This application relates generally to read-only memories (ROM's) and more particularly to high-speed readout circuits for semiconductor ROM's.
In the past, semiconductor ROM's have been developed, involving X-Y matrices of field-effect transistors, particularly of the type known as MOSFETs, IGFETs, or by similar names. One typical example, is described in Heeren-Winston U.S. Pat. No. 3,618,050. This type of ROM involves an array of memory cells, each programmed during manufacture to have an operative field-effect transistor present or absent in the cell, in accordance with binary data permanently or semipermanently stored in the memory. X-Y accessing circuitry is provided to "select" the individual cells, when readout is required. This turns ON the cell transistor if an operative transistor was formed or is "present" in the selected cell, but does not turn on a cell "transistor" where either no transistor was formed or a potential transistor there formed is "inoperative" at the cell voltage employed. There are many ways to program the cells with a pattern of operative and inoperative transistors, such as growing thin (operative) or thick (inoperative) gate oxide, implanation of the gate channels so as to increase the threshold voltage of the inoperative devices, etc. The main feature of these devices is that, in one case, as for a stored binary 1, the cell transistor turns ON to present a low cell impedance, and for the other case, as binary 0, the "transistor" cannot turn ON, thus offering a high cell impedance.

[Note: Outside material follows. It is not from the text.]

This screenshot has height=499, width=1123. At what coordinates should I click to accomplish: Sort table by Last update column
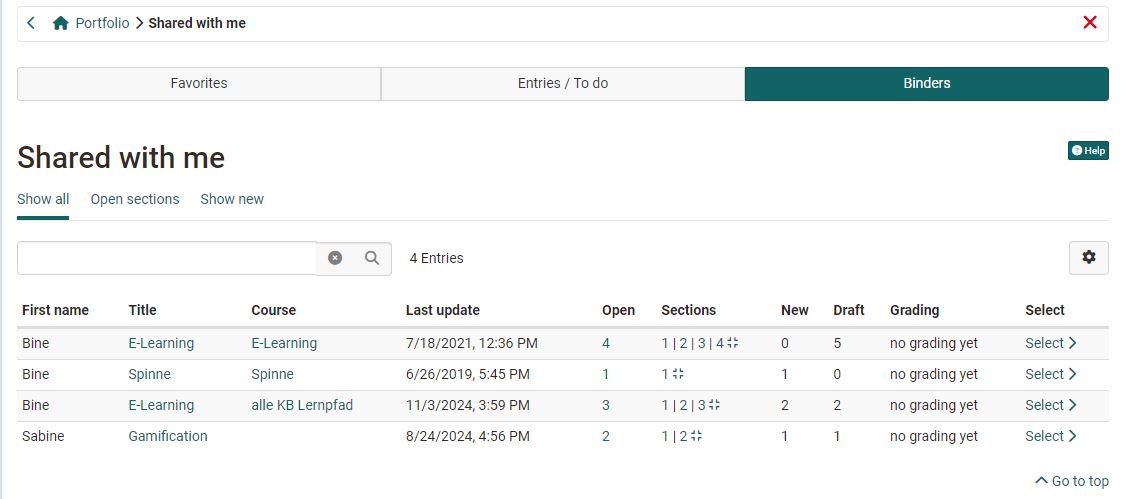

To interrogate this type of ROM, and provide a binary output indicative of the stored data, various forms of readout devices have been proposed, two examples of which are disclosed in the Heeren-Winston patent. In general, such readout circuits, by one means or another, apply a voltage to the ROM cell, and then sense a difference in voltage at some point in the circuit based on whether the cell transistor is ON or OFF.